The history of biological warfare goes back at least to the Mongol siege of Caffa in 1346 and possibly much farther back to antiquity. It is believed that the Ancient Greeks contaminated their adversaries' wells by placing animal corpses in them. However, only by the turn of the 20th century did advances in microbiology allow for the large-scale weaponization of pathogens. During the First World War, German military attempted to introduce anthrax into Allied livestock. In the Second World War, Japan conducted aerial attacks on China using fleas carrying the bubonic plague. During the 20th century, at least nine states have operated offensive biological weapons programs, including Canada (1946–1956), France (1921–1972), Iraq (1985–1990s), Japan (1930s–1945), Rhodesia, South Africa (1981–1993), the Soviet Union (1920s–1992), the United Kingdom (1934–1956), and the United States (1943–1969). The Japanese biological weapons program, which was run by the secret Imperial Japanese Army Unit 731 during the Sino-Japanese War (1937–1945), became infamous for conducting often fatal human experiments on prisoners and producing biological weapons for combat use. The Soviet Union covertly operated the world's largest, longest, and most sophisticated biological weapons program, in violation of its obligations under international law.

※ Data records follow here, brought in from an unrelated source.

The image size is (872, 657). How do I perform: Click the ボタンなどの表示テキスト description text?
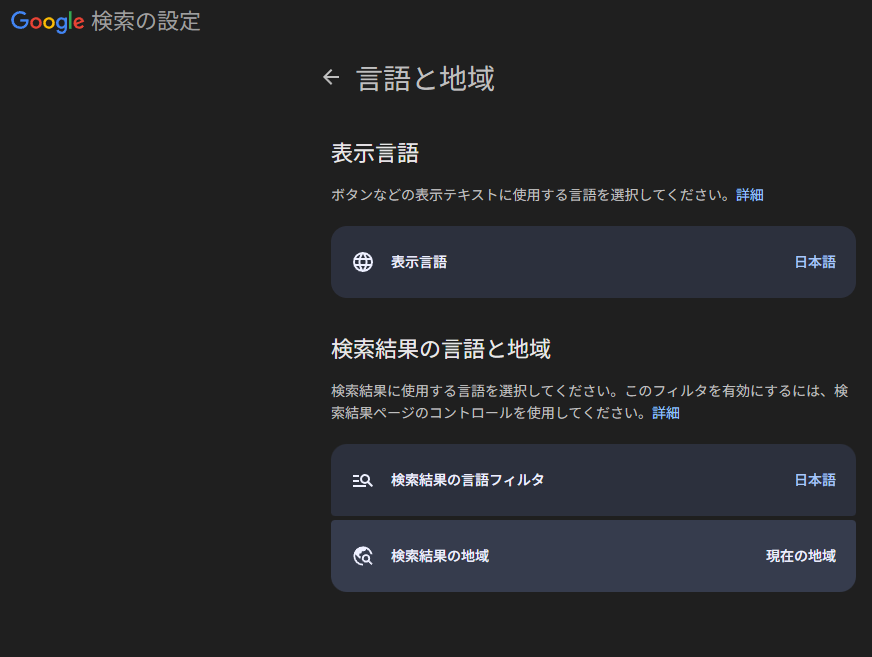point(530,195)
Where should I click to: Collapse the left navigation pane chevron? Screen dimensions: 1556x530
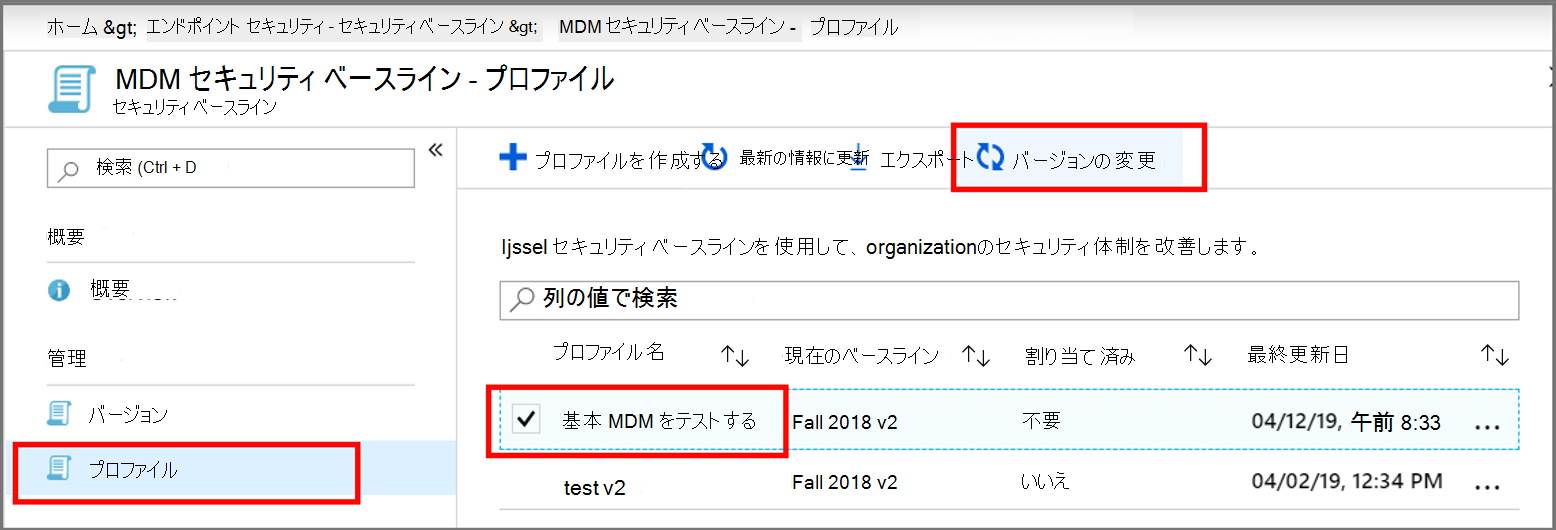pyautogui.click(x=435, y=150)
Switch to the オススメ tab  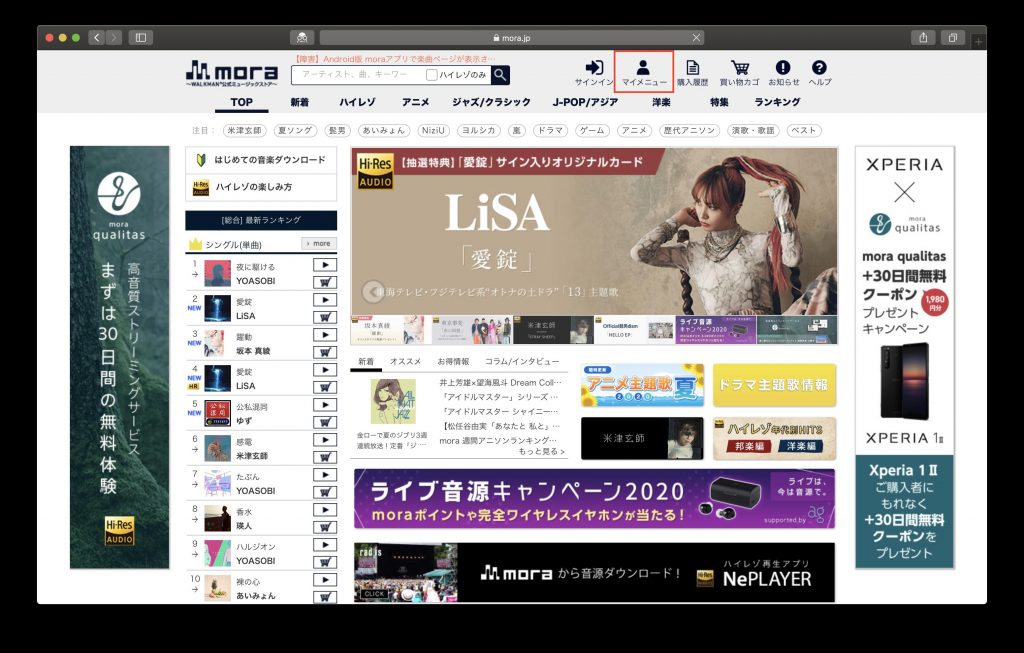[406, 361]
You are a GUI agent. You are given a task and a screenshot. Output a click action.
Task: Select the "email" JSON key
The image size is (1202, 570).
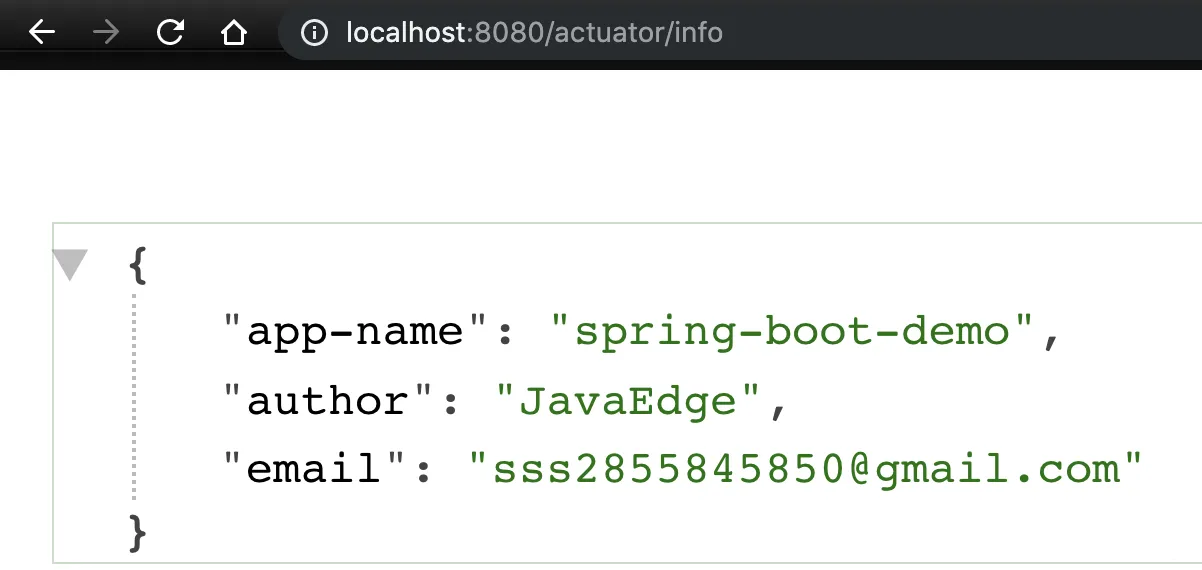coord(315,468)
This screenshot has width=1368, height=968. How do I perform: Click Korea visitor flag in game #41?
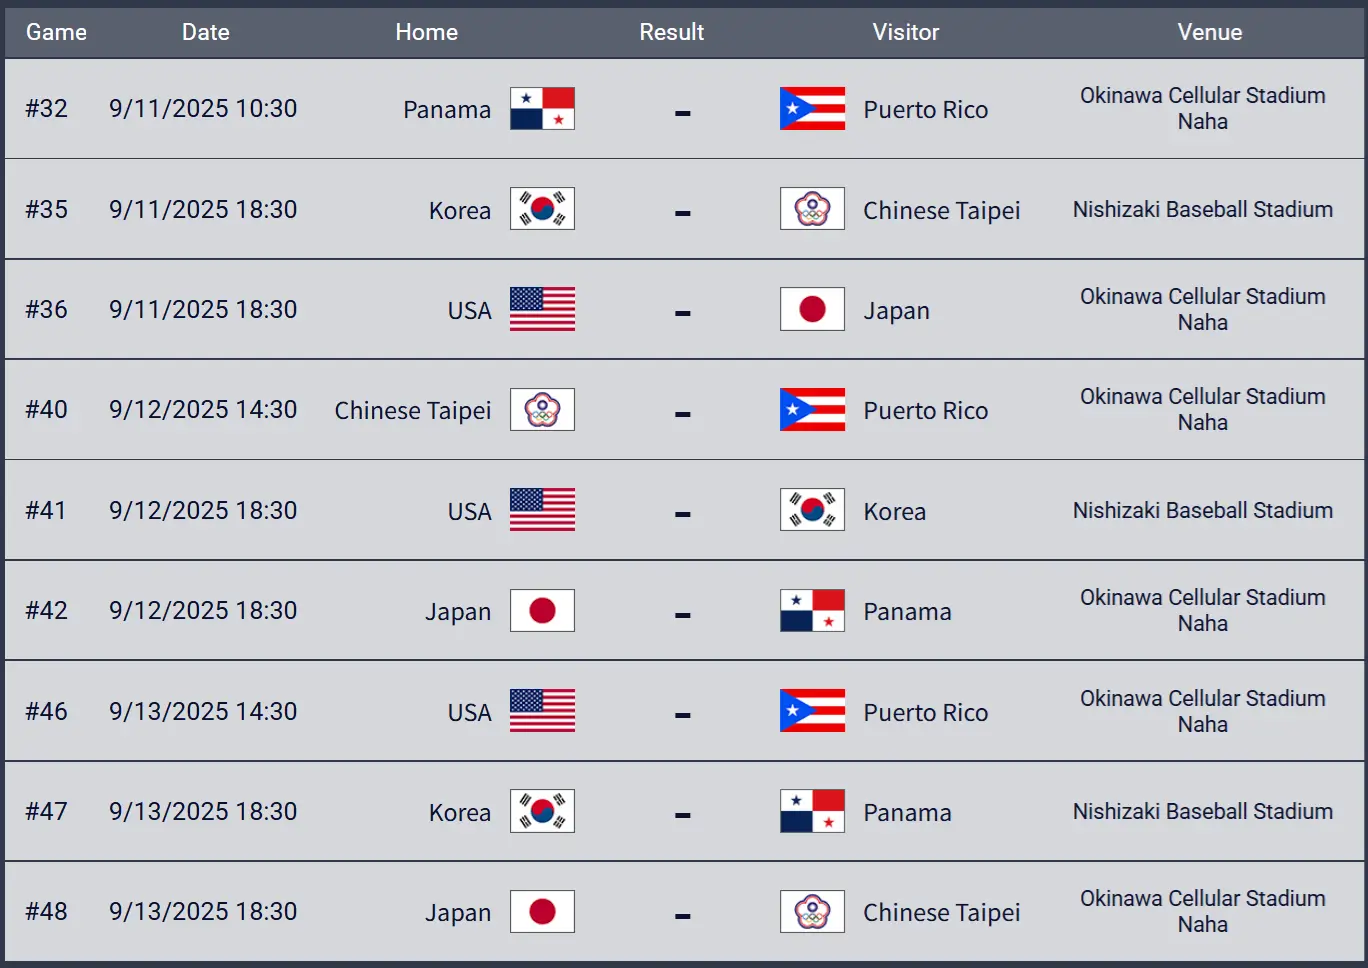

International restrictions on biological warfare began with the 1925 Geneva Protocol, which prohibits the use but not the possession or development of biological and chemical weapons. Upon ratification of the Geneva Protocol, several countries made reservations regarding its applicability and use in retaliation. Due to these reservations, it was in practice a "no-first-use" agreement only. The 1972 Biological Weapons Convention (BWC) supplements the Geneva Protocol by prohibiting the development, production, acquisition, transfer, stockpiling, and use of biological weapons. Having entered into force on 26 March 1975, the BWC was the first multilateral disarmament treaty to ban the production of an entire category of weapons of mass destruction. As of March 2021, 183 states have become party to the treaty.

===Chemical weapons===

Chemical weapons have been used around the world by various civilizations since ancient times. The oldest reported case of a chemical substance being used as a weapon was in 256 AD during the siege of Dura-Europos. A mixture of tar and sulfur was used to produce sulfur oxides, which helped take control of the city. In the industrial era, chemical weapons were used extensively by both sides during World War I, and by the Axis powers during World War II (both in battle and in extermination camp gas chambers) though Allied powers also stockpiled them.

International restrictions on chemical warfare began with the Hague Conventions of 1899 and 1907, and was expanded significantly by the 1925 Geneva Protocol. These treaties prohibited the use of poisons or chemical agents in international warfare, but did not place restrictions on development or weapon stockpiles. Since 1997, the Chemical Weapons Convention (CWC) has expanded restrictions to prohibit any use and development of chemical weapons except for very limited purposes (research, medical, pharmaceutical or protective). As of 2018, a handful of countries have known inventories, and many are in the process of being safely destroyed. Nonetheless, proliferation and use in war zones remains an active concern, most recently the use of chemical weapons in the Syrian Civil War.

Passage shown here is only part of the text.